TomAugspurger commented 2 years ago

I haven’t done any work on this. I’d also be curious to see an example using VRTs.

On Mar 16, 2022 at 12:31:44 PM, Gabe Joseph @.***> wrote:

@scotjohn https://github.com/scotjohn mind sharing an example of how you set up the VRTs? Did you rewrite the STAC and create your own asset files, which were actually VRTs pointing to the original assets?

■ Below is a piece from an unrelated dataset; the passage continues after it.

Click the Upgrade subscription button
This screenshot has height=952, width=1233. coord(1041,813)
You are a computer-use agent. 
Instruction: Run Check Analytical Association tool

— Reply to this email directly, view it on GitHub https://github.com/gjoseph92/stackstac/issues/62#issuecomment-1069384513, or unsubscribe https://github.com/notifications/unsubscribe-auth/AAKAOIUSX36WZWHBTN2ROFDVAILIBANCNFSM47GBPUDQ . You are receiving this because you were mentioned.Message ID: @.***>

scotjohn commented 2 years ago

@scotjohn mind sharing an example of how you set up the VRTs? Did you rewrite the STAC and create your own asset files, which were actually VRTs pointing to the original assets?

Yes, it is as you described.

I work with 4-band PlanetFusion data that are available as multiband COGs. For each COG I create four VRTs, i.e. one per band, which become the assets. I have written the STAC from scratch. So I am not sure how this fits into the problem of existing STACs and public data catalogs.

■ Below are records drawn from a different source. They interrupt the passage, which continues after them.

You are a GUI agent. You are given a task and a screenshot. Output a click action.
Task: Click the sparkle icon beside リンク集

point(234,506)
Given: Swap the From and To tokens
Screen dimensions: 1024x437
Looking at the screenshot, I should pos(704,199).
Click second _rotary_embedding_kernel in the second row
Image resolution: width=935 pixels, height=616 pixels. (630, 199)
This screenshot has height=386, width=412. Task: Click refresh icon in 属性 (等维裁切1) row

scotjohn commented 2 years ago

To generate VRTs from COGs:

def create_bandwise_vrt(in_file: Path, out_dir: Path, n_bands: int):
    for i in range(1, n_bands + 1):
        out_vrt = Path(out_dir, in_file.stem + f"_B{i:02}.vrt")
        in_files = [str(in_file)]
        vrt_options = gdal.BuildVRTOptions(
            bandList=[i]
        )
        gdal.BuildVRT(str(out_vrt), in_files, options=vrt_options)
julianblue commented 1 year ago

Hi @gjoseph92 , is this feature planned to be integrated some point soon or is there a blocker that needs support ?

gjoseph92 commented 1 year ago

@julianblue my current job doesn't allocate time for me to work on stackstac, so there's no timeline for this happening. I'm opening to reviewing PRs though.